* _Saved entries_:
• • • • • • •

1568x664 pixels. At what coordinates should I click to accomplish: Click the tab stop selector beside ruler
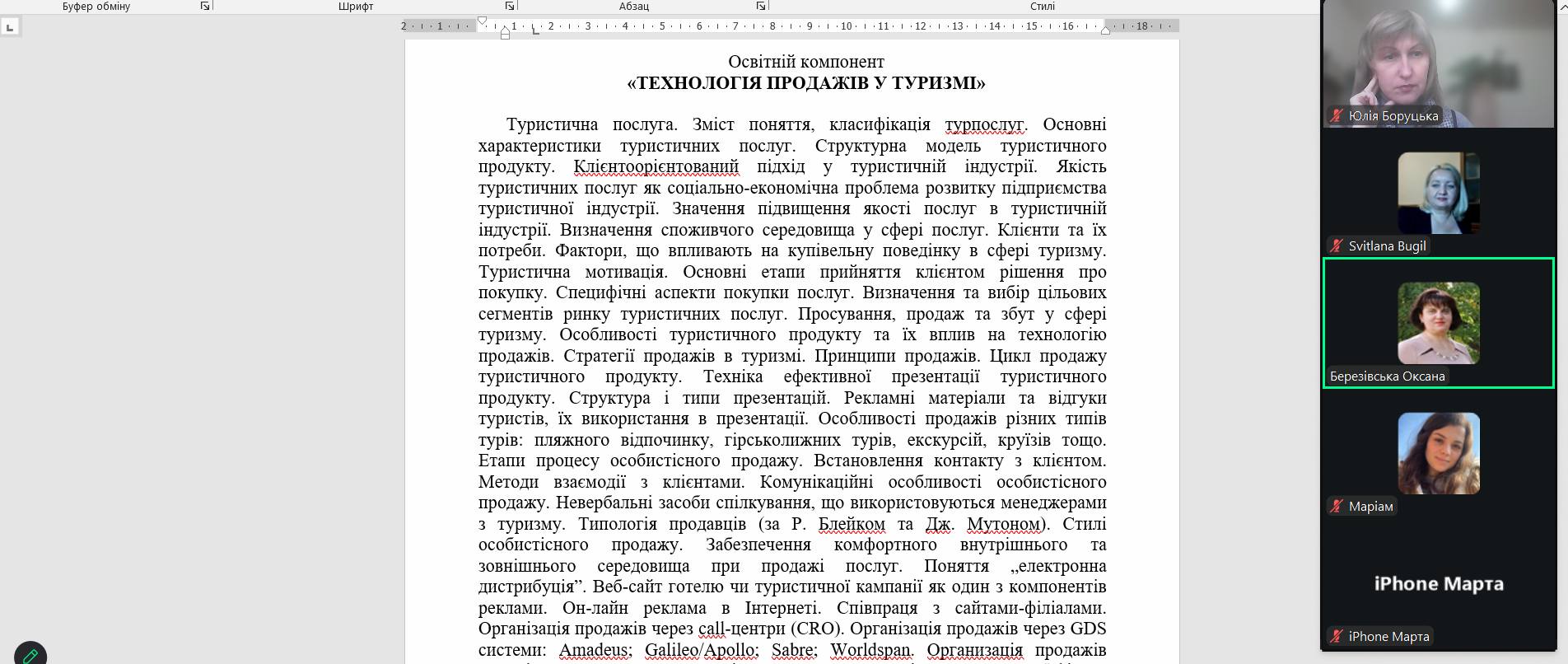(10, 27)
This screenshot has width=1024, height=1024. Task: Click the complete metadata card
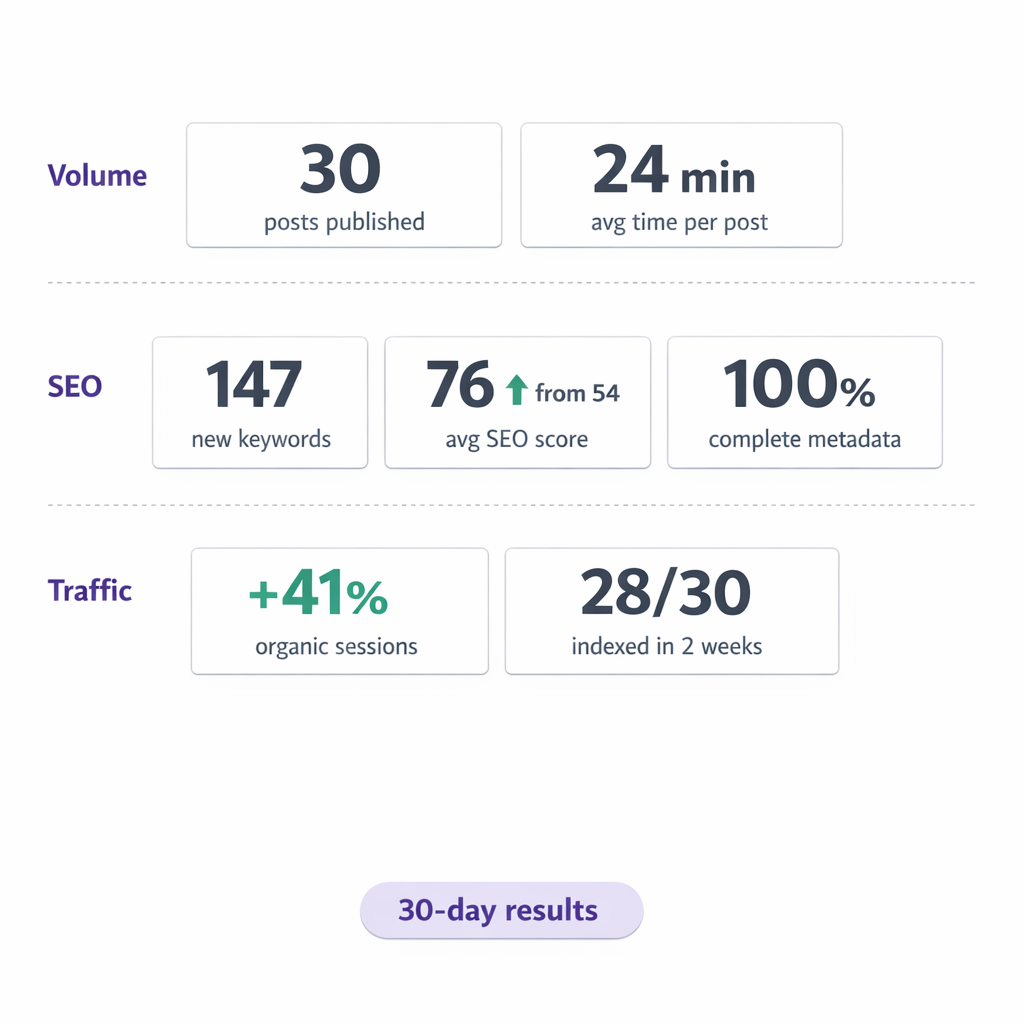point(804,402)
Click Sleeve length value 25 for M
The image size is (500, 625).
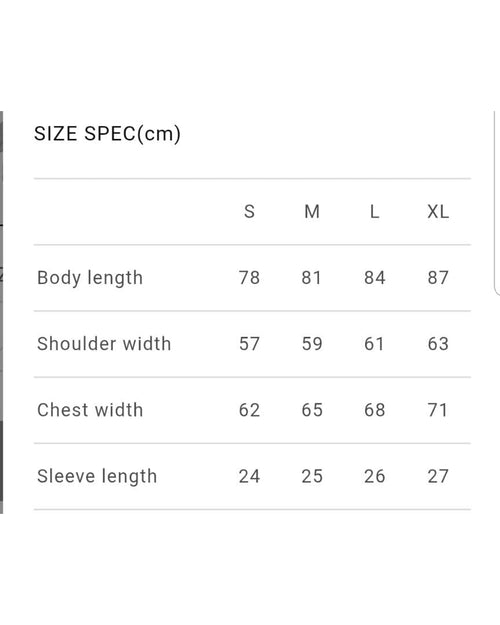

• • • • • • •

* _Task to complete_: Every line from the one that contains "Click Sleeve length value 25 for M" through the end of the records above is to be reproduced exactly; no picture goes in the copy.

* _Answer section_:
Click Sleeve length value 25 for M
The image size is (500, 625).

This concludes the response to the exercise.